Sección del documento —

►

Sociedad / 11 de diciembre de 2012

El hincha de San Lorenzo que no quiere la vuelta a Boedo

Me preocupa como sociedad, la lógica de quienes impulsan la vuelta de la cancha de San Lorenzo, una ideología discriminatoria, que habla de una sociedad egoísta y perversa.

Lo que realmente les molesta a quienes impulsan la vuelta a Boedo es, que la cancha actual se encuentre cerca de una villa, y quieren discriminarla aun mas, alejándose de ella, el padre Lorenzo Maza en la fundación del club, dijo que su utilidad era sacar a los niños de la calle, hoy lloraría al ver que lo único que hace el club es segregarlos mas.

La dirigencia del club y el estado creen mas lógico gastar millones y millones en destruir miles de puestos de trabajo legítimos, arruinar decenas de negocios, desvalorizar un barrio entero y afectar la vida de miles de vecinos en vez de pensar en como mejorar la condición habitacional y social de esa gente.

Es mentira que impulsan la idea de una restitución histórica por ideología, sabemos que la dictadura fue lo peor que nos pasó a los argentinos, pero la venta de la cancha de San Lorenzo fue un negociado turbio donde los dirigentes de esa época, (como Moisés Annan), eran colaboradores del gobierno de facto, San Lorenzo fue cómplice, no solo víctima. La verdadera estafa de la dictadura fue con los vecinos de Boedo por no abrir las calles y no dejar crecer el Barrio como merece, deuda nuevamente olvidada.

◄

Preguntas por responder —
• A. Resume en dos oraciones la columna sobre la vuelta de San Lorenzo a Boedo.
• B. Devuelve sin alterar nada el fragmento de la columna sobre la vuelta de San Lorenzo a Boedo que comienza con las palabras que contienen "La dirigencia del" y termina con "de esa gente.".
• C. Retoma la columna sobre la vuelta de San Lorenzo a Boedo a partir de su última oración.
Las entradas son un material aparte, sin relación con la columna.

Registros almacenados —

►

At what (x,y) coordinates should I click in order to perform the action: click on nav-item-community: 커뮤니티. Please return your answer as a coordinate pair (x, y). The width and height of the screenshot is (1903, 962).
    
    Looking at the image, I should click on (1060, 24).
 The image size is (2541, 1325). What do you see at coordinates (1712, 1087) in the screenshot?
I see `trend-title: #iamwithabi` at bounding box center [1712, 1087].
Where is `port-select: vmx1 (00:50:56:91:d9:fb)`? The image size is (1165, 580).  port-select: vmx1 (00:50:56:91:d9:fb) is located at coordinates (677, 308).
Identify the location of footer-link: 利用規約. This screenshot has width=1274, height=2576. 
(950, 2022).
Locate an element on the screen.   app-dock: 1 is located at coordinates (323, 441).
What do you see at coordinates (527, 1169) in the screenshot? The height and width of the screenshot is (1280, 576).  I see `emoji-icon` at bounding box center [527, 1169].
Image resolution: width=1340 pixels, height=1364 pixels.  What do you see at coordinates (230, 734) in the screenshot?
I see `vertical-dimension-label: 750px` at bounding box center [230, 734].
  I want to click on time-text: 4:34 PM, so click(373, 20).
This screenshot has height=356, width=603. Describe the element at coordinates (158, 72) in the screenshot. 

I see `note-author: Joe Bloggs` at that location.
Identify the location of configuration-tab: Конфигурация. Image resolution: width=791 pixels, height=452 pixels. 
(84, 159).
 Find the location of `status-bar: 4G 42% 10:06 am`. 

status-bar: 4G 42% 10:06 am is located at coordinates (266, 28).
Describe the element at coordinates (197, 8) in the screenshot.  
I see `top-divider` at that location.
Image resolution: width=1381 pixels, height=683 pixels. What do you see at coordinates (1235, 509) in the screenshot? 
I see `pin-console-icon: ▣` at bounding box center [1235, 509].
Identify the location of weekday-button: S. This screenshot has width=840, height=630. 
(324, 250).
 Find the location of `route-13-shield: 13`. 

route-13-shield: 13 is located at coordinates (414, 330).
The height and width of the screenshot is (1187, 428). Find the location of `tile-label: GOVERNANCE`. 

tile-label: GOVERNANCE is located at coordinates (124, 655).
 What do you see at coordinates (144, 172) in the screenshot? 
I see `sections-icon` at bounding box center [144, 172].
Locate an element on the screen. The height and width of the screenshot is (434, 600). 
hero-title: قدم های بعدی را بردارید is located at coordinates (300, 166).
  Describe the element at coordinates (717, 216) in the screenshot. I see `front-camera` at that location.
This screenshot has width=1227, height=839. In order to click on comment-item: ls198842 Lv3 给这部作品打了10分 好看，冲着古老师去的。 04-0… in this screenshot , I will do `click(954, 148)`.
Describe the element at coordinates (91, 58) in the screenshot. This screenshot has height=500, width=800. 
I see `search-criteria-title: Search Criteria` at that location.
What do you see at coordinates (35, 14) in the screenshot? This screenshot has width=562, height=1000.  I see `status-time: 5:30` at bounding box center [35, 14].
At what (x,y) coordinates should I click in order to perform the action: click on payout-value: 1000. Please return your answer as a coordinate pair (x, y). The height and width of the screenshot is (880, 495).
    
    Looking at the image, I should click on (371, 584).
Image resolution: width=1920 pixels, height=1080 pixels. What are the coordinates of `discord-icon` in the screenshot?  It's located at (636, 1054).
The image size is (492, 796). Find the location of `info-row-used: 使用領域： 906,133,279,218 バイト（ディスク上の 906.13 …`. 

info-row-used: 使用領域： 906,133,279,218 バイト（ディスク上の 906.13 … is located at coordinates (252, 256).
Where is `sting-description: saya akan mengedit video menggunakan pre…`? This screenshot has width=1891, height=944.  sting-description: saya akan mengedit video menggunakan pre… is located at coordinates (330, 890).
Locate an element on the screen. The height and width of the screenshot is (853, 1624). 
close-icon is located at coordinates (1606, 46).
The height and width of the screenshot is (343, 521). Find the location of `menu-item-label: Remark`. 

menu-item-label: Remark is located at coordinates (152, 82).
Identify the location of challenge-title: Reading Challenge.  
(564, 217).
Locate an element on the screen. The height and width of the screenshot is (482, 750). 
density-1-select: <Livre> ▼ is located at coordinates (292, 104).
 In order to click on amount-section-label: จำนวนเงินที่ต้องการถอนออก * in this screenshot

◄

Resultados del ejercicio —
• A. La columna sostiene que quienes impulsan la vuelta de la cancha de San Lorenzo a Boedo responden a una lógica discriminatoria, porque buscan alejarse de la villa cercana a la cancha actual, y que la dirigencia y el Estado prefieren gastar millones arruinando puestos de trabajo, negocios y la vida de los vecinos en lugar de mejorar la condición habitacional y social de esa gente. También niega que se trate de una restitución histórica: la venta de la cancha durante la dictadura fue un negociado turbio en el que dirigentes del club colaboraban con el gobierno de facto, de modo que San Lorenzo fue cómplice y no solo víctima.

• B.
La dirigencia del club y el estado creen mas lógico gastar millones y millones en destruir miles de puestos de trabajo legítimos, arruinar decenas de negocios, desvalorizar un barrio entero y afectar la vida de miles de vecinos en vez de pensar en como mejorar la condición habitacional y social de esa gente.

• C.
Pedir volver al predio de Av. La Plata es como pedir la demolición de la autopista 25 de mayo y la restitución de los terrenos expropiados también por Cacciatore a sus antiguos dueños. Es una locura intentar volver las cosas atrás, como si el tiempo no hubiera transcurrido, porque las ciudades y los barrios cambian y avanzan.

El trasladar la cancha va en contra de toda lógica urbanística, (Incluso la ley de ordenamiento urbano de C.A.B.A), ya que en el mundo se intenta desconcentrar este tipo de eventos de barrios poblados o zonas residenciales, mas aún en un país donde los partidos de futbol están tan ligados a la violencia y a la inseguridad con sus Barras Bravas.

Entiendo a los fanáticos que quieren la vuelta, justamente el fanatismo es sentimiento puro, lleva a actuar sin pensar, solo por pasión, por eso los fanáticos se equivocan mucho y se exceden. Es mas, el llamar por los fanáticos “Tierra Santa” al predio me parece una triste profecía, en ningún lugar de la tierra, hubo y hay tanta violencia de fanáticos como en ella, desde las cruzadas medievales a los bombardeos actuales, en nombre de la recuperación de “tierras santas”, se asesina, se avasallan derechos y se somete a los débiles, a los sin voz y sobretodo sufre el pueblo las consecuencias.

Por otro lado ¿Que clase de políticos aprobaron algo que ni siquiera estaba en el temario, de forma express y sin audiencias públicas como pide la ley?, ¿los desinformados?¿ O los que quieren lavarse las manos o ganar rédito político y electoral fácilmente o los que desean gastar millones en el bien de pocos, a los que no les importa arruinar un barrio, o los que se relamen sabiendo que tras estas polémicas e irracionales obras hay dividendos y corrupción?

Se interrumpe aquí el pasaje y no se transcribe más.